* [EXERCISE INSTRUCTIONS] Render the records as a JSON list of strings, one string per line, omitting blank lines and the pictures. Begin at the line that contains "You are a GUI" and continue through the end of the records.

* [DATA SUPPLIED]
##############################

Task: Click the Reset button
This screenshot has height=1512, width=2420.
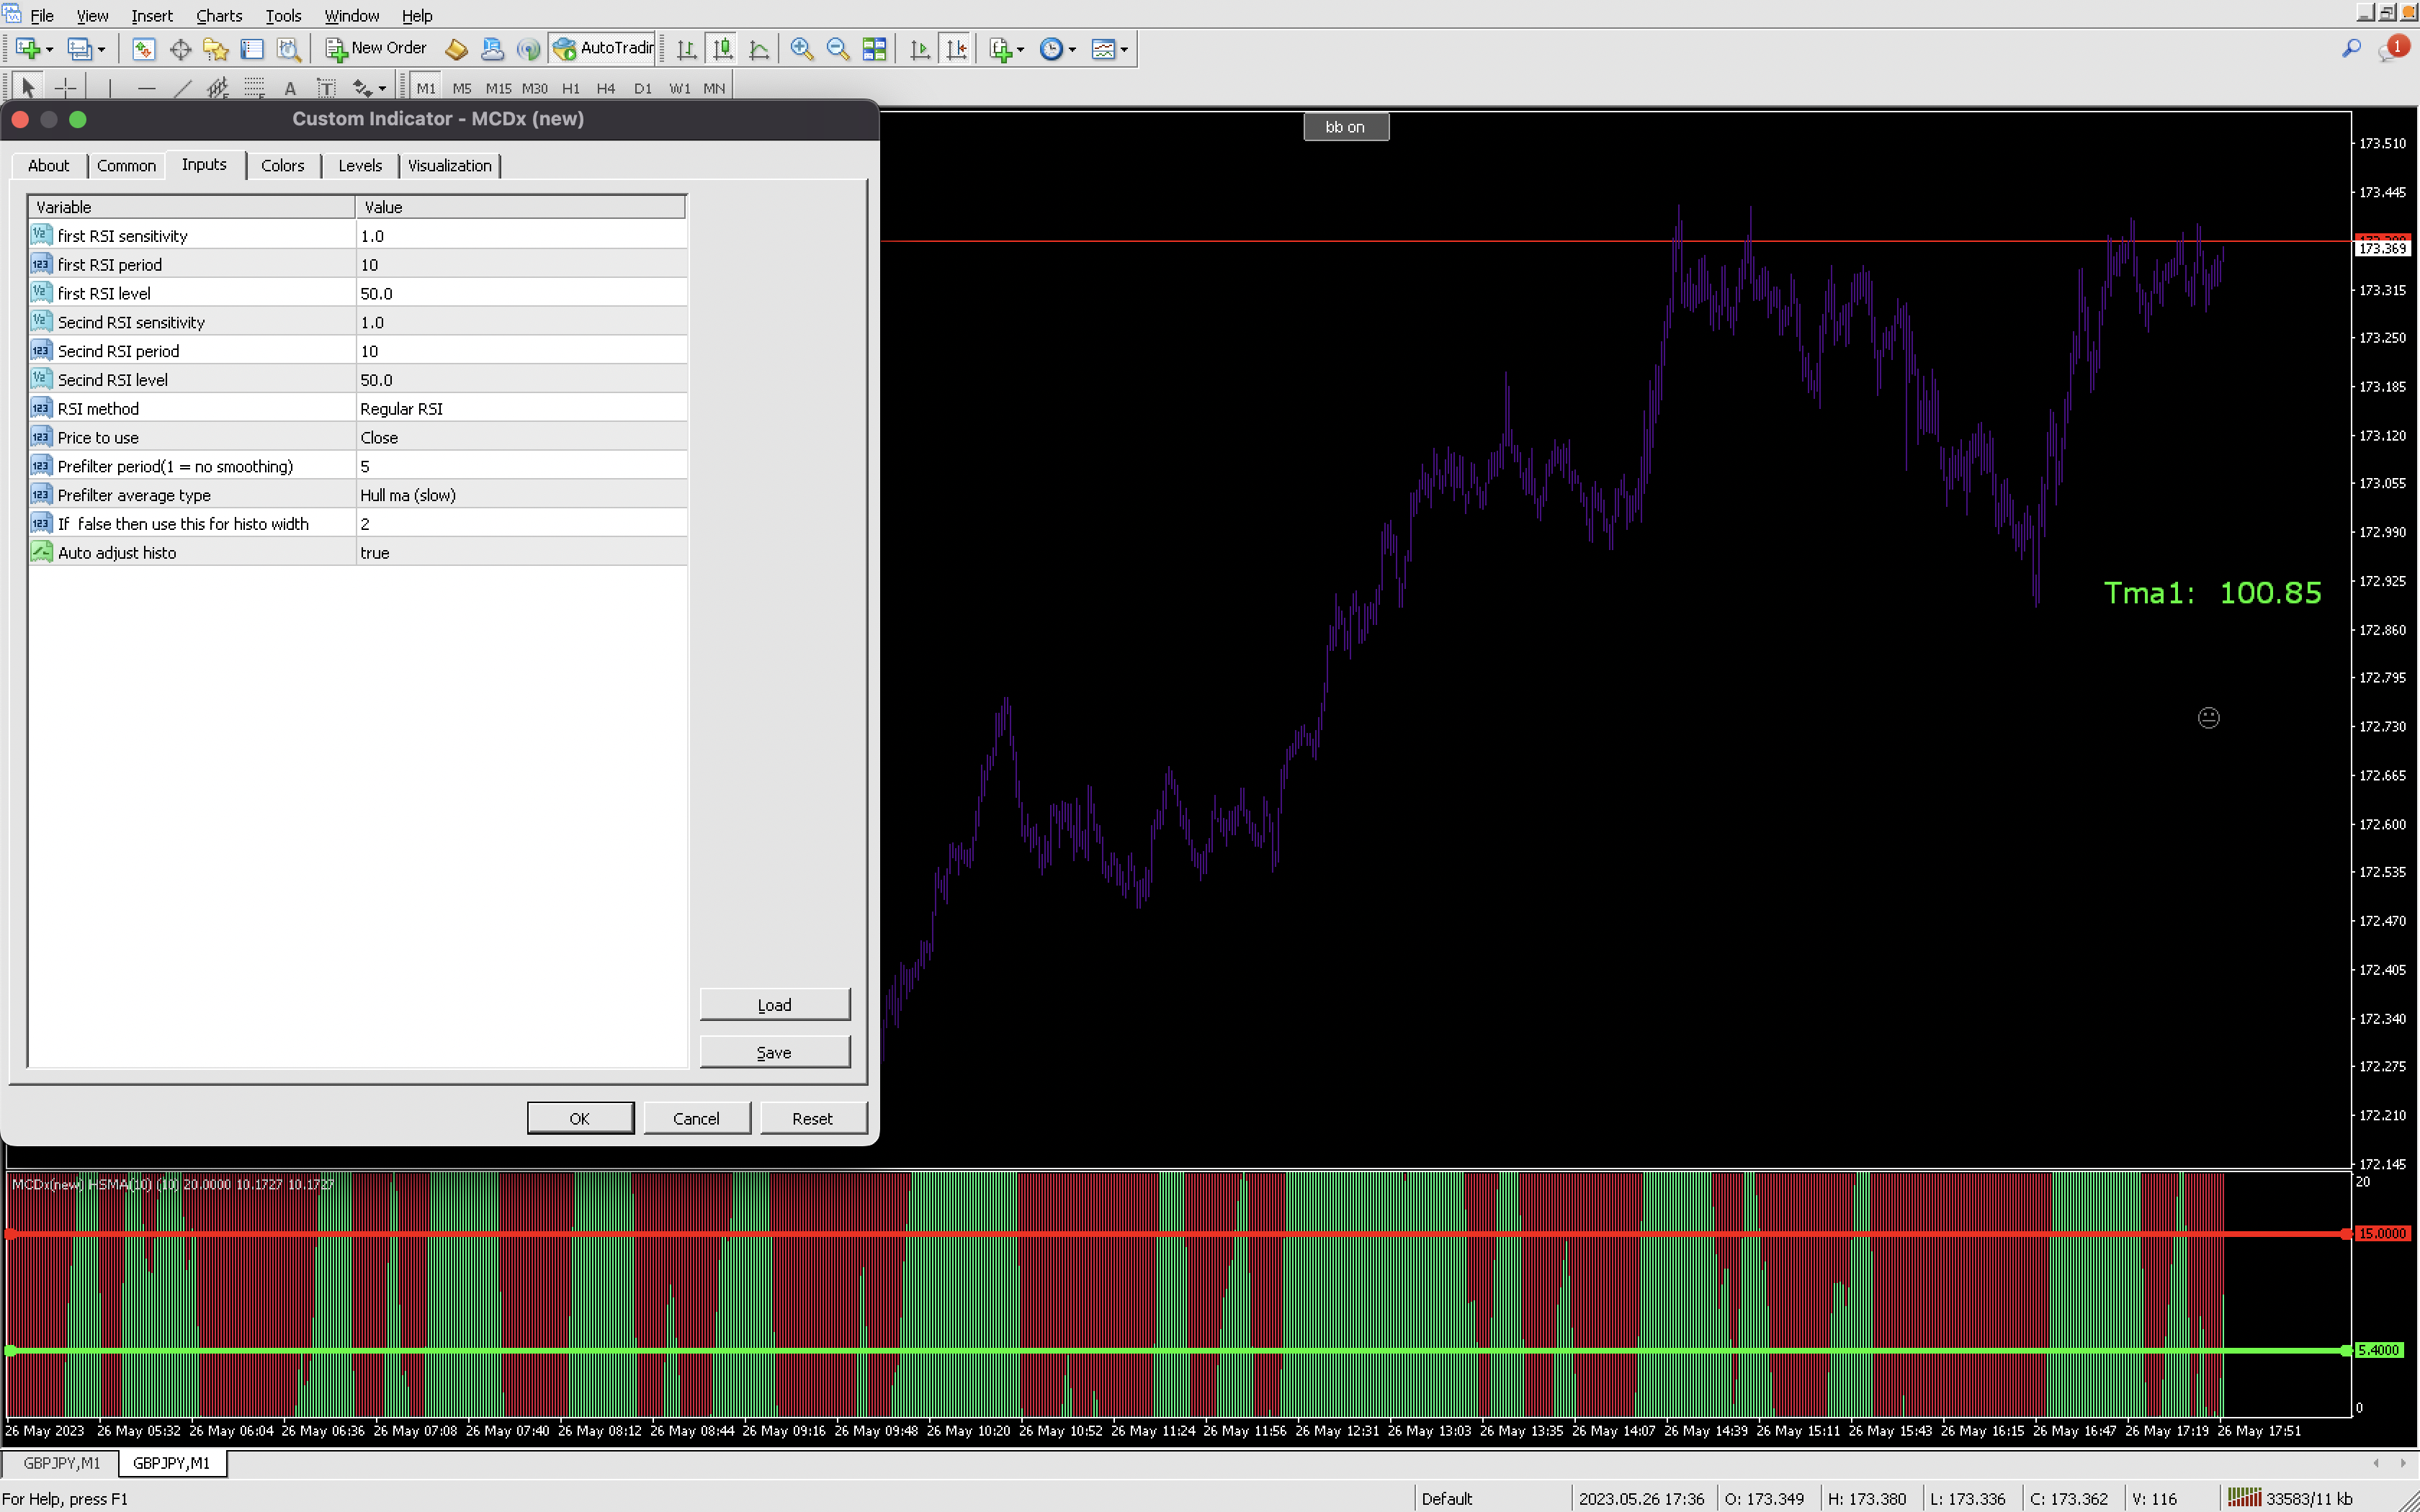Action: 811,1118
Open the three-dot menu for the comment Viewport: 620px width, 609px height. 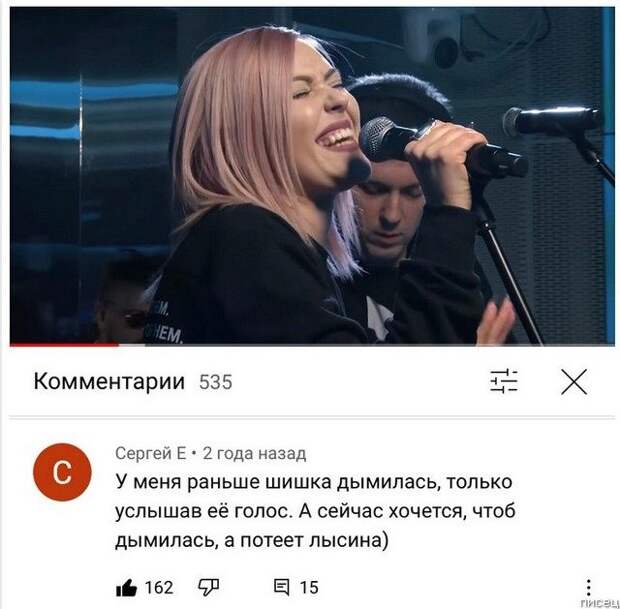tap(589, 587)
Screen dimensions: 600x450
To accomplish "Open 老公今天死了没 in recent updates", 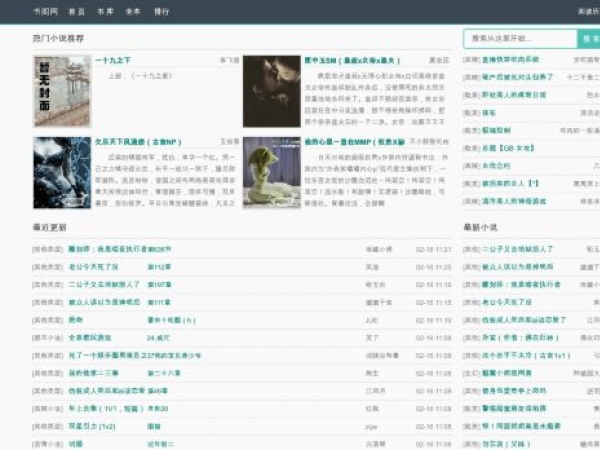I will (x=93, y=267).
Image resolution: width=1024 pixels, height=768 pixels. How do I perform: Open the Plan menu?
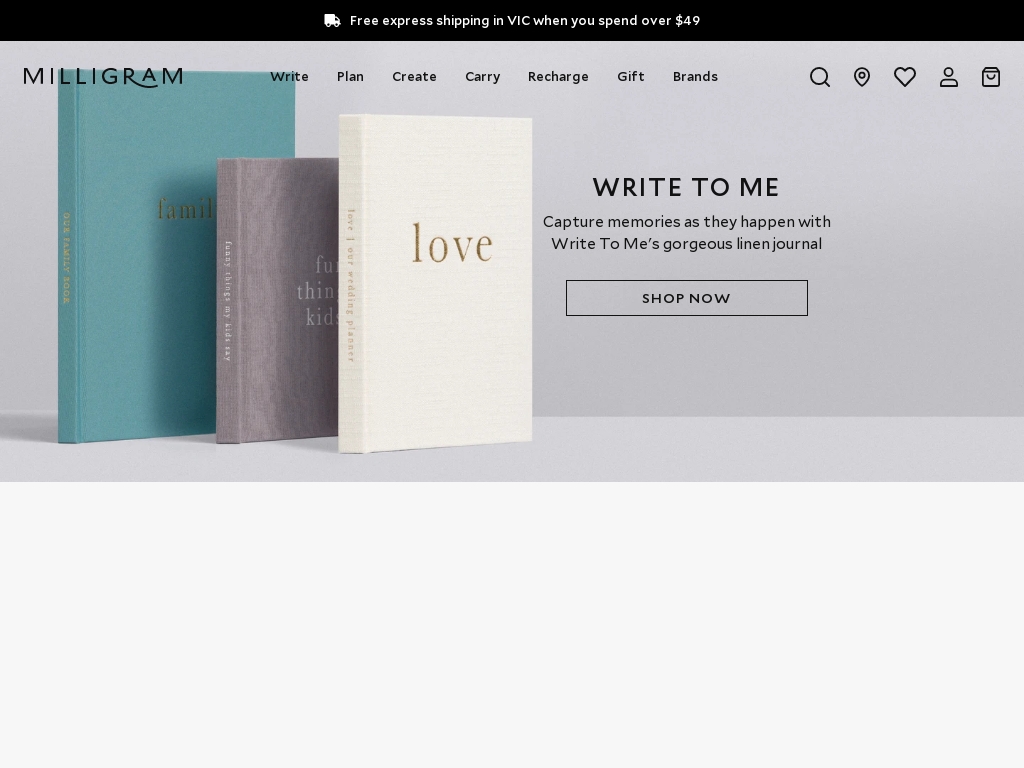[x=350, y=77]
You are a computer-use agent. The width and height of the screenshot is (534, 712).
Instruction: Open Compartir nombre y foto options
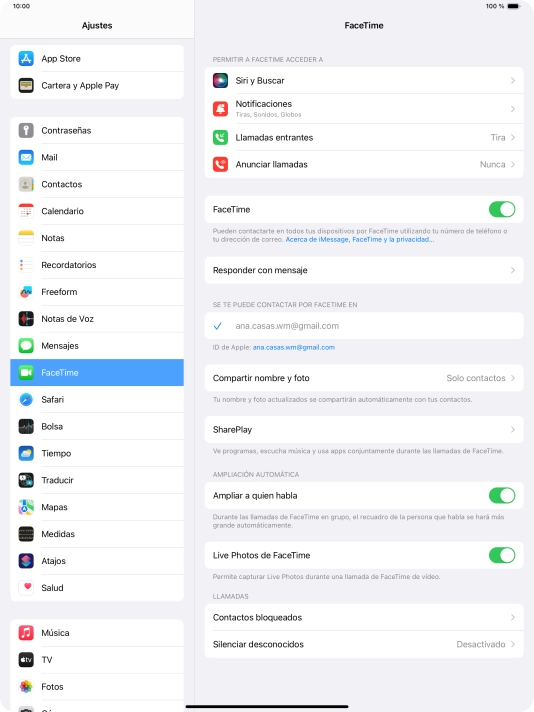[x=364, y=378]
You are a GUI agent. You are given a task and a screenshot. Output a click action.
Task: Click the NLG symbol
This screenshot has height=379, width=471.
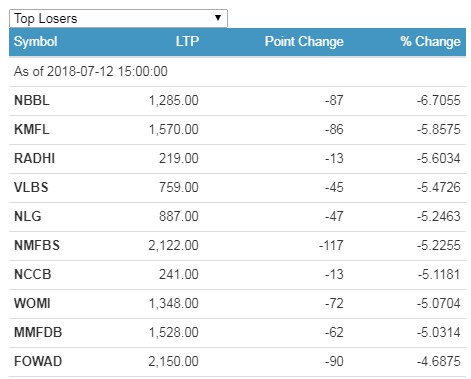28,216
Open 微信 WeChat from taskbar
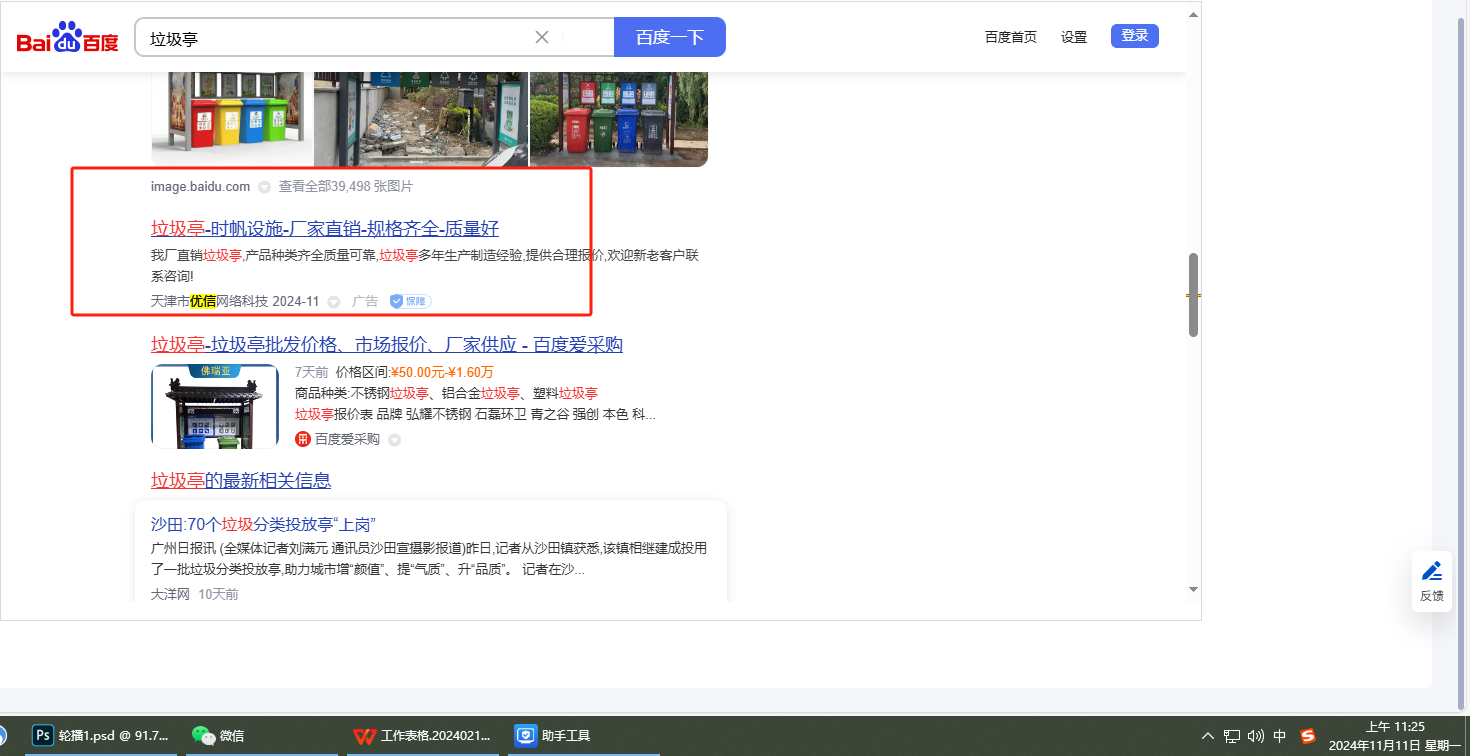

##############################

* [RIGHT ANSWER]
[
  "You are a GUI agent. You are given a task and a screenshot. Output a click action.",
  "Task: Click the NLG symbol",
  "This screenshot has height=379, width=471.",
  "28,216",
  "Open 微信 WeChat from taskbar"
]